The Romanian tech start-up market is at a rather incipient stage with strong hubs in Bucharest and Cluj-Napoca, while other cities are growing fast as well. In the past 3-4 years, the ecosystem has been quite vibrant supported by a fast-growing ICT workforce, strong programming skills in IT, excellent connectivity infrastructure, and a booming outsourcing industry. Graduates of tech schools are increasingly choosing to go work for startups (or start one) instead of joining a multinational company. At the same time, those who worked in multinationals or for big companies abroad decide to set-up their own company initially with a focus on outsourcing services complemented by several products’ development. ICT industry reached 7% of the GDP and forecasts show a growing trend.

The size of the country makes it so that the number of ICT professionals grows at a faster pace, compared to Serbia, Hungary or Bulgaria. At the same time, EU membership makes travelling, business deals and collaborations easier. Romania has one of the best internet speeds in the world, thus providing an infrastructure conducive to start a business in tech. Estimates show around +600 startups and the majority (75%) are tech-enabled. The most common ideas are in the following verticals: Mobile Apps, SaaS, Web-based (marketplaces, speciality websites), Hardware/ IoT. Nevertheless, even though only a fraction of start-ups is deep tech, this portion refers to entrepreneurs who managed to attract large investment rounds from international VC funds (UiPath), sell their business to international players (Vector Watch acquired by FitBit) or are steadily growing in a national brand renowned worldwide (Bitdefender).

Although the Romanian startup scene builds on strong tech skills and a drive towards entrepreneurship, it has to face with some major challenges with funding, regulations, and business skills. Angel investors have a limited capability, typically up to 150k and their networks are still underdeveloped, seed funds were unavailable on large scale before 2018, national startup programs are not customized for tech startups peculiarities, and local accelerators had few available funds for stage startups.

The latest study “Start-ups, Scale-ups and Entrepreneurship in Romania” shows that even if there are some “islands of excellence” and a well-educated talent pool, structural obstacles are hindering the development toward an innovative economy. To the blockers mentioned above, the study adds brain drain, a low entrepreneurial culture at universities, lack of trust, inadequate communication among ecosystem stakeholders and poor coordination among government policymakers. The study concludes that only by leveraging national shortcomings with its diaspora, EU networks and funds, along with strong connections with global trends, Romania will be able to switch from a modest innovator into a digital and innovation prone economy.

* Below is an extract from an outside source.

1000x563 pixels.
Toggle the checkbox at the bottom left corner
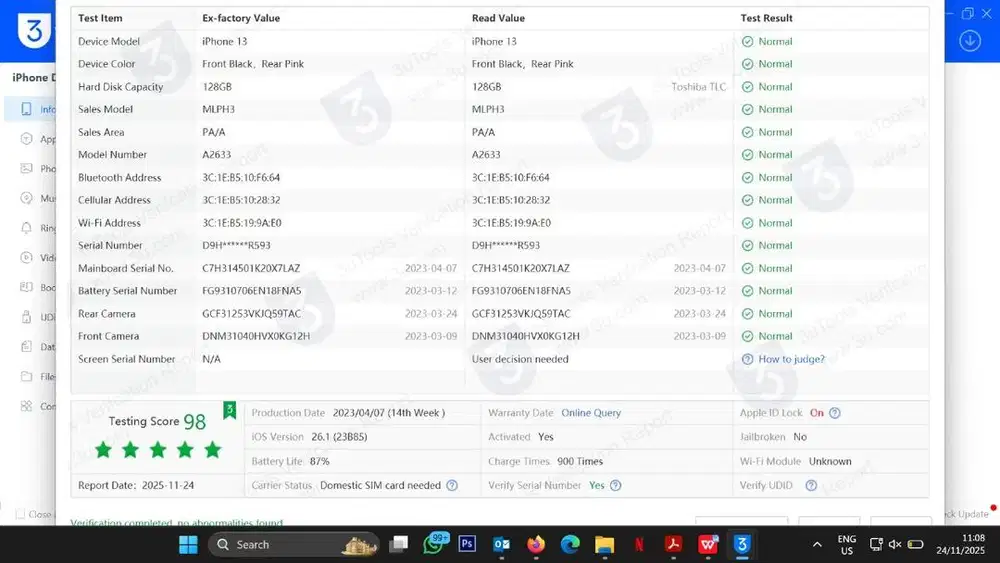[x=20, y=514]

Ministry of National Education coordinates education policies, including the higher education sector.

Ministry of Research and Innovation is the coordinator for research, development and innovation policies.

Ministry of Economy  is responsible with SMEs policy, IP reglementations and competitivity.

Ministry of Finance responsible with major tax breaks for R&D, foreign investments, minimis scheme and overall fiscal policy.

Ministry for Business Environment, Commerce and Entrepreneurship  runs the Startup Nation governmental program for startups and implements the policies for SMEs.

Ministry for Communications and Digital Society coordinates the ICT infrastructure and policy in this area. At the same time it drives the Digital Agenda policy and programs while coordinating with all other ministries.

Ministry for European Funds is responsible with the implementation of several programs connected to competitivity and minism grants for startups & SMEs. 

Ministry of Foreign Affairs with the delegate minister for European Affairs places ICT at the core of Romania’s agenda for the upcoming presidency of the EU Council in 2019.


UEFISCDI Established in 2010, is a public body under to the Ministry of National Education (MEN) responsible for funding projects in higher education, scientific research, development and innovation.

Professional associations


ANIS - Employers’ national association of the software and services industry

CNIPIMMR - National Council of SMEs

Concordia -  ICT Trade Union


ARIES  - Romanian Association of the Electronic and Software Industry (Transylvania)


Telenav, Bitdefender, IBM, Endava, Amazon, Telekom, ING, BRD, BT, Orange, Carrefour, Betfair, Accenture, Siemens, NTT Data

They sponsor events, specialized media,  pre-acceleration and acceleration programs.

Spherik is interested in connecting to European and global networks of accelerators and incubators; collaboration opportunities with major stakeholders in the area of innovation at the EU level; offer policy input and gather support for new national advocacy initiatives; looking support from international VC funds interested in Deep Tech startups and in need of support in learning about EU funds targeting startups and acceleration programs.